If you wish to submit an individual presentation, please click the "Individual Submission Form" button below. We will add you to an existing session on a related topic. Abstracts must be between 150-200 words. The presentation should last 20 minutes. The Peer Review team will notify you when your submission has been accepted.
Note: If you are already part of a Session, you do not need to fill out this form. Please send your abstract to your Session Organizer who will submit on your behalf.
If you wish to organize a session, please click the "Session Submission Form" button below. As the Session Organizer, you are responsible for submitting the information and abstracts of all presenters in your session on this form. Each Session contains 4 to 5 presentations, which will each last 20 minutes.
As in the tradition of the IALMH, there exists a Therapeutic Jurisprudence Stream. If you wish to submit an individual presentation or a session in this stream, please fill out the “TJ Individual Submission Form” or the “TJ Session Submission Form” respectively. Please contact Professor Yamada (dyamada@suffolk.edu) or Professor Kierstead (skierstead@osgoode.yorku.ca) with questions related to this stream.

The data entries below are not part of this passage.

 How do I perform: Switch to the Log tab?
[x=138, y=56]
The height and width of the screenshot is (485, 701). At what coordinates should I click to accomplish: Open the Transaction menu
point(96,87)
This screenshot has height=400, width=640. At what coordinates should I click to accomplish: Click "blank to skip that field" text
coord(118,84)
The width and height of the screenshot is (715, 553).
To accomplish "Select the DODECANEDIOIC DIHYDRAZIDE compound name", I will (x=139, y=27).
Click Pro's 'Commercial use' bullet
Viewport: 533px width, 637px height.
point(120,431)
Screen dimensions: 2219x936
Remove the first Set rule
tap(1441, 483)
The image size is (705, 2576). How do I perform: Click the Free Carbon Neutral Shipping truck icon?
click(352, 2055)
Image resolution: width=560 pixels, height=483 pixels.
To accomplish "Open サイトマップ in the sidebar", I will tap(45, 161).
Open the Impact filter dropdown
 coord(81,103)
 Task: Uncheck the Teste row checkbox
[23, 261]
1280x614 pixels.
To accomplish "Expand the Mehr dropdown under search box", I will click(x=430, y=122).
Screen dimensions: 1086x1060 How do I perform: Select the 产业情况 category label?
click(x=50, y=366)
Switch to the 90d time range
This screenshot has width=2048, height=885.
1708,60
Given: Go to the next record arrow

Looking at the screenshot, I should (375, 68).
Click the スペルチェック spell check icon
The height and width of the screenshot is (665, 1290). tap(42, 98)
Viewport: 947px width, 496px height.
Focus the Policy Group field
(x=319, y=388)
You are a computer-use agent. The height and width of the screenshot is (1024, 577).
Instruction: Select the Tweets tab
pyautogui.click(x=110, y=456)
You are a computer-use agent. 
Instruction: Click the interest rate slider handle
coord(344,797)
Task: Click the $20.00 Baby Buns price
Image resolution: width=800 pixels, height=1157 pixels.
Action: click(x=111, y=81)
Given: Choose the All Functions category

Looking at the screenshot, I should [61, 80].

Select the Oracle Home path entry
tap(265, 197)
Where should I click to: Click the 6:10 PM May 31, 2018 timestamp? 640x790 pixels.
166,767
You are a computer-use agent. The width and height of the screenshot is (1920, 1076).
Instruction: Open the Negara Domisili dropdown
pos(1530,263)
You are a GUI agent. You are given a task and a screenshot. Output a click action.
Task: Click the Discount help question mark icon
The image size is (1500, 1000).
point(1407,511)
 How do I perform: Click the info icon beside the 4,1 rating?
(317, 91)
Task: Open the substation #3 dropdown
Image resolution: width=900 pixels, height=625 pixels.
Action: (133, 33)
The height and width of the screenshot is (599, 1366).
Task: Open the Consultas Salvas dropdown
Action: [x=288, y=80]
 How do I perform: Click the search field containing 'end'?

Linda Steele is the Organizer of the Disability, Law and Society Stream. Please submit your abstract or session via the submission forms and select the ‘Disability, Law and Society' Stream. Please direct technical questions to IALMH and any thematic questions about the stream to linda.steele@uts.edu.au
‘Disability, Law and Society’
Convened by Beverley Clough, Isabel Karpin, Roxanne Mykitiuk, Tess Sheldon, Linda Steele, and Sheila Wildeman
The ‘Disability, Law and Society’ stream embraces socio-legal and critical legal scholarship, and builds on similar streams at the 2019, 2022 and 2024 Congresses. We aim to bring together papers that problematise and critique the existing doctrine and categories of disability and mental health law. We are particularly interested in including interdisciplinary or transdisciplinary papers that engage with the humanities, the arts, and social sciences. Work that examines the intersections of disability and mental health law with the knowledges and experiences of disabled and mad people and with politics, culture, history and society is also welcome. Papers centring intersectionality and engaging with lived experiences and perspectives of mad and disabled people and their advocacy organisations are welcome, as are papers presenting empirical research that utilise inclusive, collaborative and accessible research methods. We are also interested in papers that develop new critical perspectives on the more traditional ‘core’ concerns of disability and mental health law (e.g. definitions, coercive interventions, legal capacity, CRPD, consent, deprivation of liberty, equality and disability discrimination). These engagements should bring new questions or issues to the conversation, or connect these concerns to broader political dynamics.
Following the ‘Disability, Law and Society’ stream dinners organised for earlier Congresses, we have decided to organise another at the 2026 Congress. The dinner will be self-funded and will provide an opportunity to consolidate our international community of socio-legal disability scholars, and discuss possible research collaborations and ongoing research networks.
We will also organise a series of online sessions in the months leading up to the Congress, to support the development of connections and networks prior to us meeting in Quebec.
We encourage people with lived experience, anti-oppression activists, those who work for disability rights NGOs and PhD students to consider submitting an abstract.